━━━ Data provided ━━━

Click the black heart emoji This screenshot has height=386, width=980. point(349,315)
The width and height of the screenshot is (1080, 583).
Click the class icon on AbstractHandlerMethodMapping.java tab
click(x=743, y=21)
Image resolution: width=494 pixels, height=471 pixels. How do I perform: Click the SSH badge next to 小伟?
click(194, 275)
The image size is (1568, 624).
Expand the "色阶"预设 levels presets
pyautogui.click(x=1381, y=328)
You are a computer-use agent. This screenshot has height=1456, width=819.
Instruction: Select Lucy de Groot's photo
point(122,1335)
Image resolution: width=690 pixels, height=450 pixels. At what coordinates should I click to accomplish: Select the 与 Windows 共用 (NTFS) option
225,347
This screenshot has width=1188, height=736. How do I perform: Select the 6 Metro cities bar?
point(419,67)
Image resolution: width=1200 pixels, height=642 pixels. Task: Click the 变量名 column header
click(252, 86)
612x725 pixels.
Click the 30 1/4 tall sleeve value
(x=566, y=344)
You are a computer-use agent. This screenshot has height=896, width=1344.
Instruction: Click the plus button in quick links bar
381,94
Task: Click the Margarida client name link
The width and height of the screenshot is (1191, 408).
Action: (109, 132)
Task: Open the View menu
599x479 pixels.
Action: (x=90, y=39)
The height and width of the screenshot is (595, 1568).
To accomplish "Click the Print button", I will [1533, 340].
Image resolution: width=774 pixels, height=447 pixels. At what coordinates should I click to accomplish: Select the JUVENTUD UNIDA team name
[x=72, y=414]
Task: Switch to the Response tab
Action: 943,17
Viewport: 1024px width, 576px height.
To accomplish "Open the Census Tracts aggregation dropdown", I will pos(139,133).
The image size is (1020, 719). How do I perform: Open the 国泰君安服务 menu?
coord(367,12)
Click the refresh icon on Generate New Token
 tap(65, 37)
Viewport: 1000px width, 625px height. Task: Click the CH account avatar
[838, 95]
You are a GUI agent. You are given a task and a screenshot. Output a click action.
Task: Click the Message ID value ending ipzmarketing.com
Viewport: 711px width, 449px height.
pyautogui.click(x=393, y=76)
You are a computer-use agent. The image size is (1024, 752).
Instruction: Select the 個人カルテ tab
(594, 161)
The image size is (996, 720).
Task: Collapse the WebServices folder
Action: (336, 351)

━━━

__Exercise requirements__:
Transcribe the data above completely and exactly.

__Your solution__:
Click the black heart emoji This screenshot has height=386, width=980. point(349,315)
The width and height of the screenshot is (1080, 583).
Click the class icon on AbstractHandlerMethodMapping.java tab
click(x=743, y=21)
Image resolution: width=494 pixels, height=471 pixels. How do I perform: Click the SSH badge next to 小伟?
click(194, 275)
The image size is (1568, 624).
Expand the "色阶"预设 levels presets
pyautogui.click(x=1381, y=328)
You are a computer-use agent. This screenshot has height=1456, width=819.
Instruction: Select Lucy de Groot's photo
point(122,1335)
Image resolution: width=690 pixels, height=450 pixels. At what coordinates should I click to accomplish: Select the 与 Windows 共用 (NTFS) option
225,347
This screenshot has width=1188, height=736. How do I perform: Select the 6 Metro cities bar?
point(419,67)
Image resolution: width=1200 pixels, height=642 pixels. Task: Click the 变量名 column header
click(252, 86)
612x725 pixels.
Click the 30 1/4 tall sleeve value
(x=566, y=344)
You are a computer-use agent. This screenshot has height=896, width=1344.
Instruction: Click the plus button in quick links bar
381,94
Task: Click the Margarida client name link
The width and height of the screenshot is (1191, 408).
Action: (109, 132)
Task: Open the View menu
599x479 pixels.
Action: (x=90, y=39)
The height and width of the screenshot is (595, 1568).
To accomplish "Click the Print button", I will [1533, 340].
Image resolution: width=774 pixels, height=447 pixels. At what coordinates should I click to accomplish: Select the JUVENTUD UNIDA team name
[x=72, y=414]
Task: Switch to the Response tab
Action: 943,17
Viewport: 1024px width, 576px height.
To accomplish "Open the Census Tracts aggregation dropdown", I will pos(139,133).
The image size is (1020, 719). How do I perform: Open the 国泰君安服务 menu?
coord(367,12)
Click the refresh icon on Generate New Token
 tap(65, 37)
Viewport: 1000px width, 625px height. Task: Click the CH account avatar
[838, 95]
You are a GUI agent. You are given a task and a screenshot. Output a click action.
Task: Click the Message ID value ending ipzmarketing.com
Viewport: 711px width, 449px height.
pyautogui.click(x=393, y=76)
You are a computer-use agent. The image size is (1024, 752).
Instruction: Select the 個人カルテ tab
(594, 161)
The image size is (996, 720).
Task: Collapse the WebServices folder
Action: (336, 351)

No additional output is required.